Berrymeade Primary School, Grange Primary School and Montpelier Primary School use the facilities every Monday. Each session lasts for an hour and a half and accommodates between 25 and 30 pupils. Before the arrival of Gigajam, the schools could not have considered teaching them all how to play an instrument.

The use of the materials was successful amongst pupils at the top end of Key Stage 2. The methodology and pedagogy was followed and applied, and the Curriculum Consultant played a significant role in developing the skills of the music services staff enabling them to be able to deliver the lessons to whole classes, a new and demanding skill. When linked with their ability as musicians they became very powerful teachers and had increasing impact. They were then able to help the students learn to learn so that they could follow the lessons interface, work through the lessons by reading and listening to the instructions, viewing the multimedia, practising the exercises, recording, listening and analysing their performances.
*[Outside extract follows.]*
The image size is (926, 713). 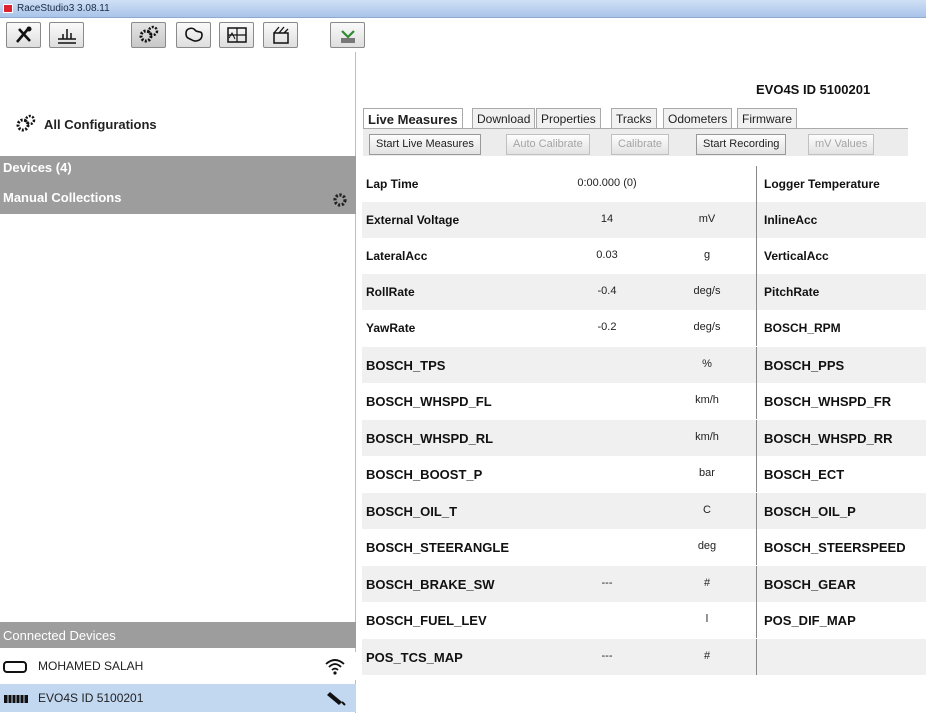 I want to click on channel-name-right: BOSCH_RPM, so click(x=802, y=328).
The music services team were then able to encourage the students to perform their skills with others.

Alim Shaikh, centre manager of Ealing City Learning Centre said: “The project has ultimately been well received and successful, with a great deal of willingness to continue and extend the work that has already begun. A strong link has been created between Ealing CLC and the Music Services providing a centre that has proven ability in delivering music with technology.”

Drawing on the success of its first Gigajam project, the CLC is currently planning its next Gigajam season with staff from the local music services and a high school which has just received Specialist Music College status.

Gigajam

The participation of the classroom teachers, as well as the musical abilities and strength of the Music Services team, ensured a positive outcome for the project with two of the schools coming together to put on a concert in March 2006 for family, friends, head teachers and a number of CLC guests.

The children used the skills they had learned from the Gigajam course and played arrangements created by the classroom teachers of the following tunes:

  • Yellow Submarine – The Beatles
  • Ob La Di, Ob La Da – The Beatles
  • One Love – Bob Marley
  • When the Saints

Brian Greene, director of Gigajam and concert attendee, said: “I was deeply impressed by the children and also with the way the music team and classroom teachers had worked with the CLC technicians and curriculum team to make this work. Teaching whole classes to play musical instruments is a very new concept and has not previously been possible on such a scale.

“The use of Gigajam at Ealing CLC is meeting the aims of the Music Manifesto by providing young people with more opportunities to broaden their musical interests and skills by providing them with a structure to do so. Technology makes it possible but not without skilled and dedicated professionals demonstrating their competence in teaching and learning, and embracing technology.

“Embedding technology is about appropriateness of use. Computers cannot teach. Teachers teach and enable learners to learn using the right tool for the job. The staff learned that you use Gigajam to enable more students to have an instrument in their hands. The computer delivers the repetitive elements of musical instrument tuition very effectively and efficiently, whilst providing the student with the opportunity to practice in an engaging and supported way.

“Once students have demonstrated some understanding and control of their newly developed skills, the staff have done brilliantly in blending traditional applications of those skills – playing songs together as a band – brilliant!”